**Work instructions:**
Edit the items from the line with "Click the 历史 button next to the path field" through the end of the items, replacing "path field" with "address field" and changing nothing else. Give back only those lines, without the pictures.

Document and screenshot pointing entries
____________________
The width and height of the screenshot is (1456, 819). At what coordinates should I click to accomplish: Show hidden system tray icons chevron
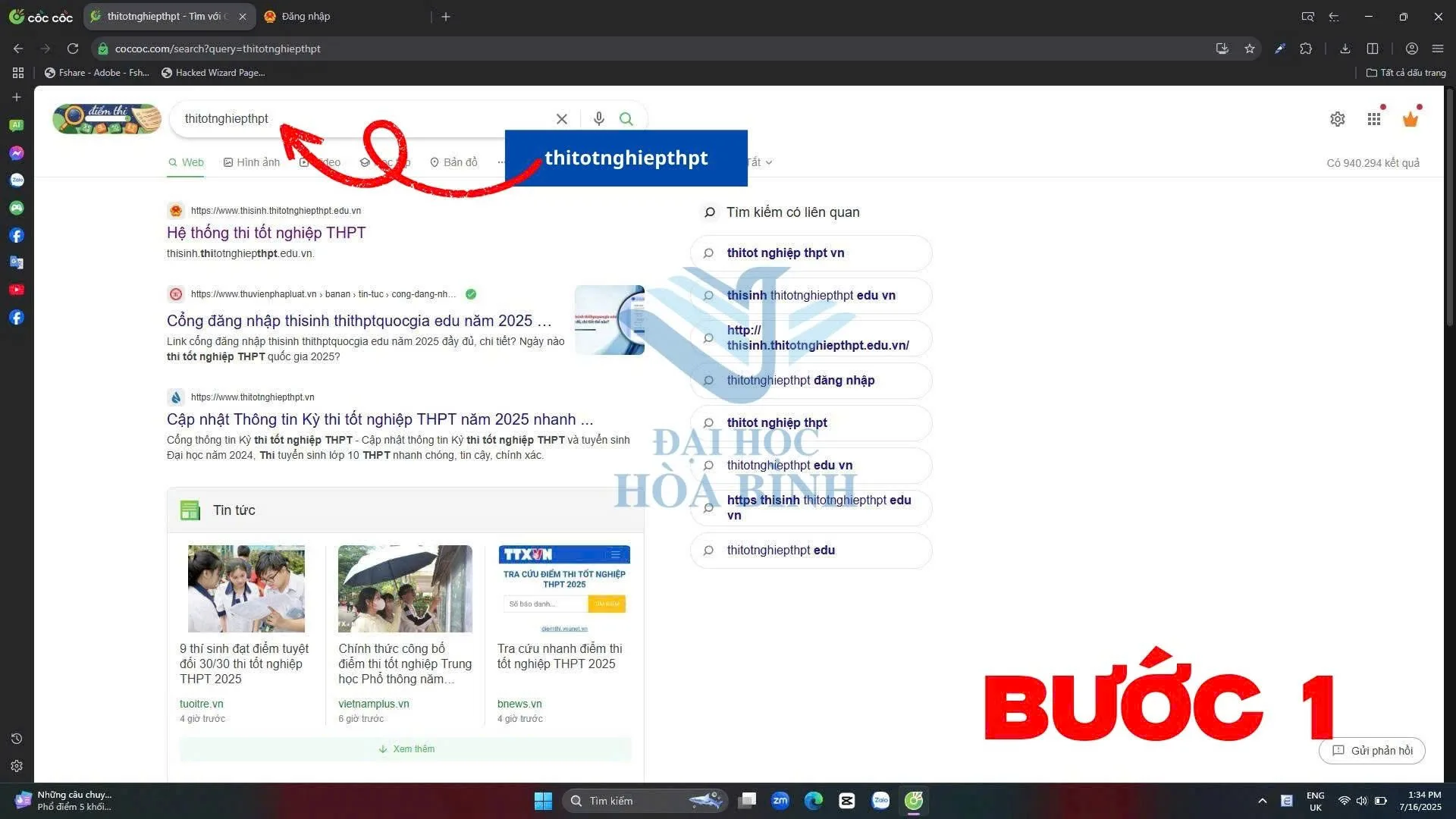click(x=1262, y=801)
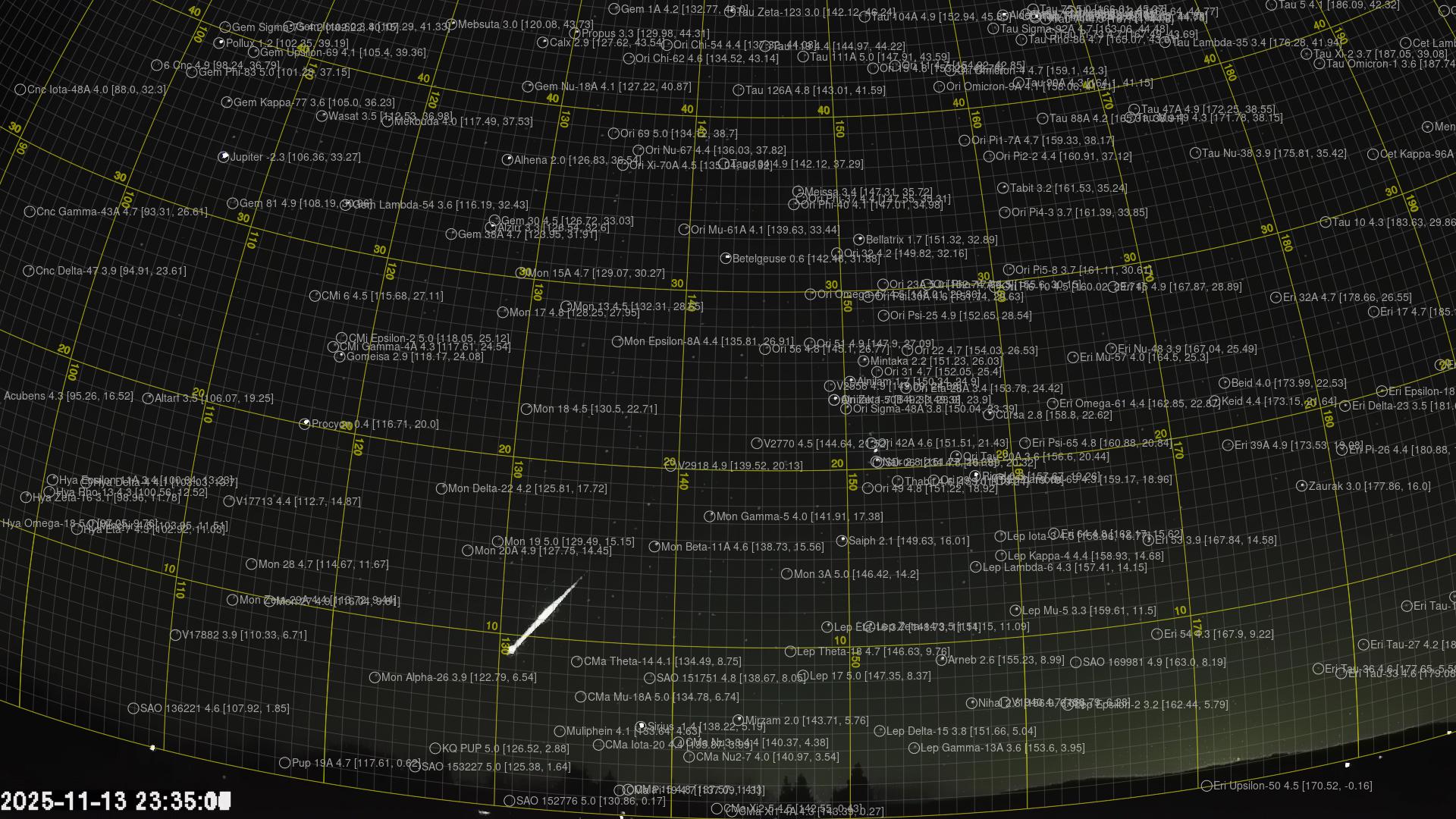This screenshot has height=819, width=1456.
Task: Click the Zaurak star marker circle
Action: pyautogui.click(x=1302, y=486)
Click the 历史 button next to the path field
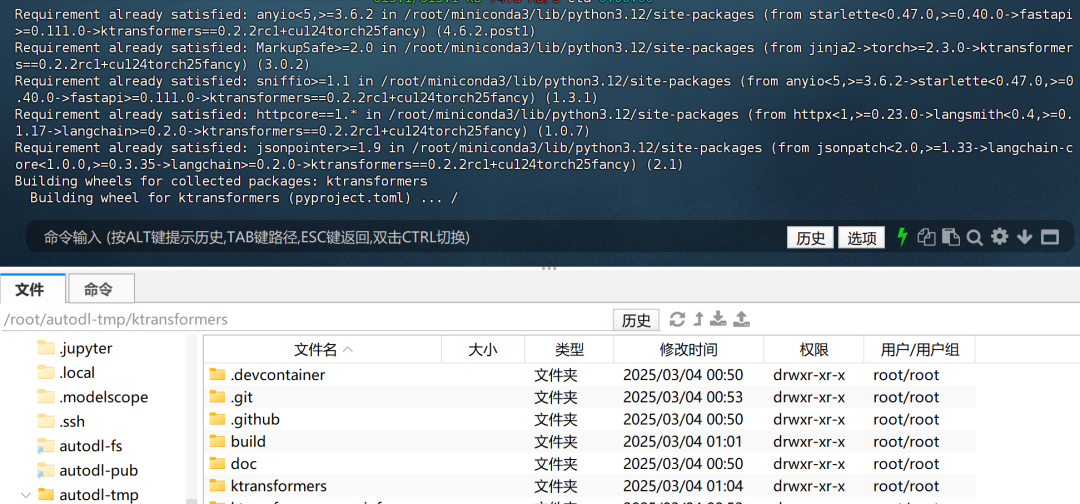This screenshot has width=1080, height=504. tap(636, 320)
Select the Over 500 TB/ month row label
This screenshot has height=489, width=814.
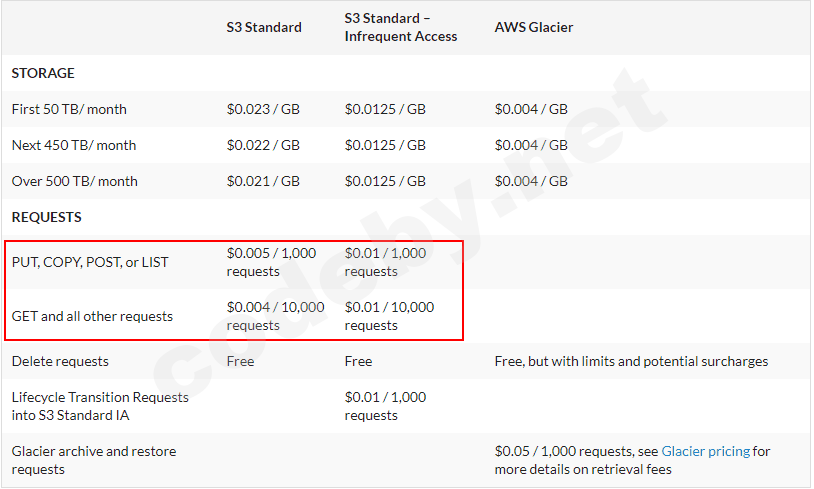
____________________
**Task output:**
Click the 历史 button next to the address field
This screenshot has width=1080, height=504. tap(636, 320)
Select the Over 500 TB/ month row label
This screenshot has height=489, width=814.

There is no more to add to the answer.